Back to DrivenData | Blog

Household feature hashing in two countries


#1

hello. Just starting to look at the data here and I’m unclear about the hashing of the question names. Column “CtFxPQPT” appears in both household country A (training) and household country C (training) but they are clearly different questions. In country A, column CtFxPQPT has two answers that are both hashed text (8185 answers are “vSqQC” and 18 answers are “atYJj”) and yet in country C, column CtFxPQPT looks like integers ranging from -1 to -1611. So may we assume that column labels are unique to that country irrespective of them having the same hashed header? And if so, do we assume that there are NO questions that repeat in countries A, B or C? Thank you!


#2

Hi @sgenzer,

Thanks for pointing this out. It looks like a small bug in our obfuscation process led to 6 hashing collisions in the household training data.

Given records
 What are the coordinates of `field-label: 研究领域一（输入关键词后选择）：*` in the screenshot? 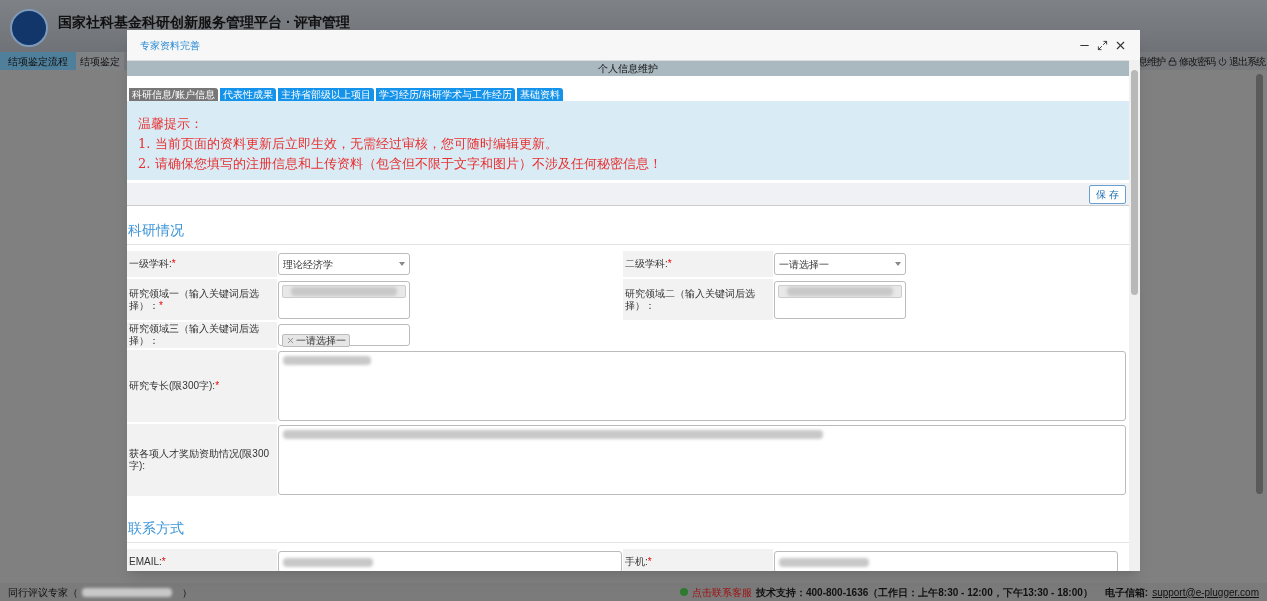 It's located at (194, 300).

...

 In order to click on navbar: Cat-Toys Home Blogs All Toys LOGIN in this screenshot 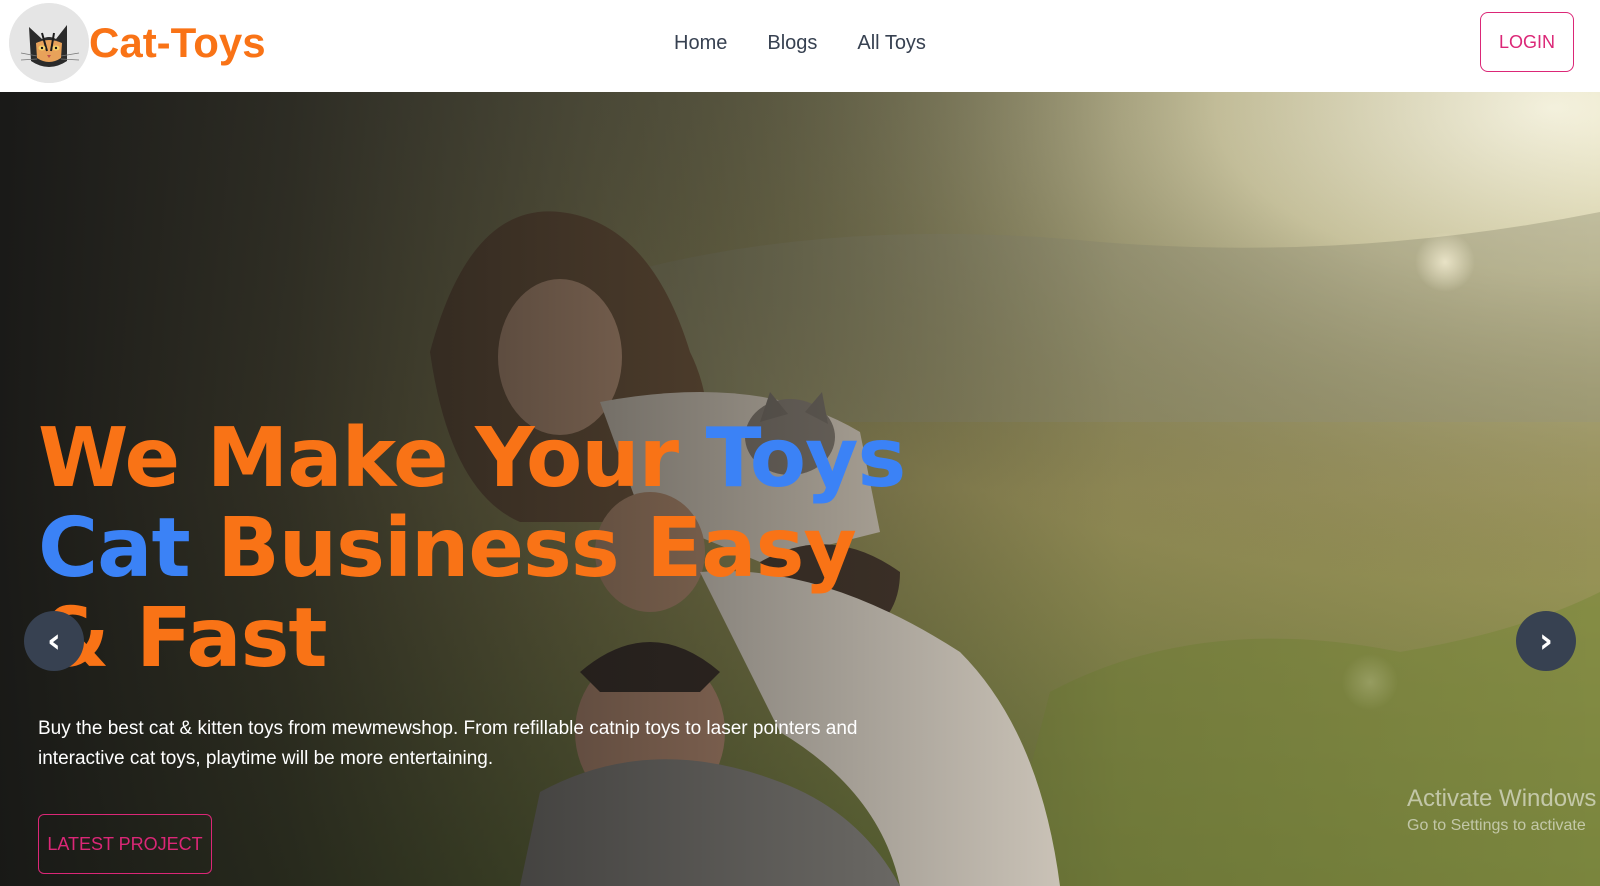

Job 1
According to the forum thread on household feature hashing, how many hashing collisions did the obfuscation bug cause in the household training data?
Job 2
Continue the forum thread on household feature hashing from the point where it stops.
These rows come from a separate source.

Response box 1
Six.

Response box 2
All occur between countries A and C:

SlDKnCuu enTUTSQi znHDEHZP CtFxPQPT CNkSTLvx hJrMTBVd

We have confirmed that none of these correspond to the same question, e.g., question SlDKnCuu asks something different for country A than it does C.

As for your other question:

There is some small overlap across countries for each question but not many. The reason these were hashed differently is that the original surveys coded the questions differently. So it’s best to assume no overlap.

Good luck!


#3

thank you @caseyalan!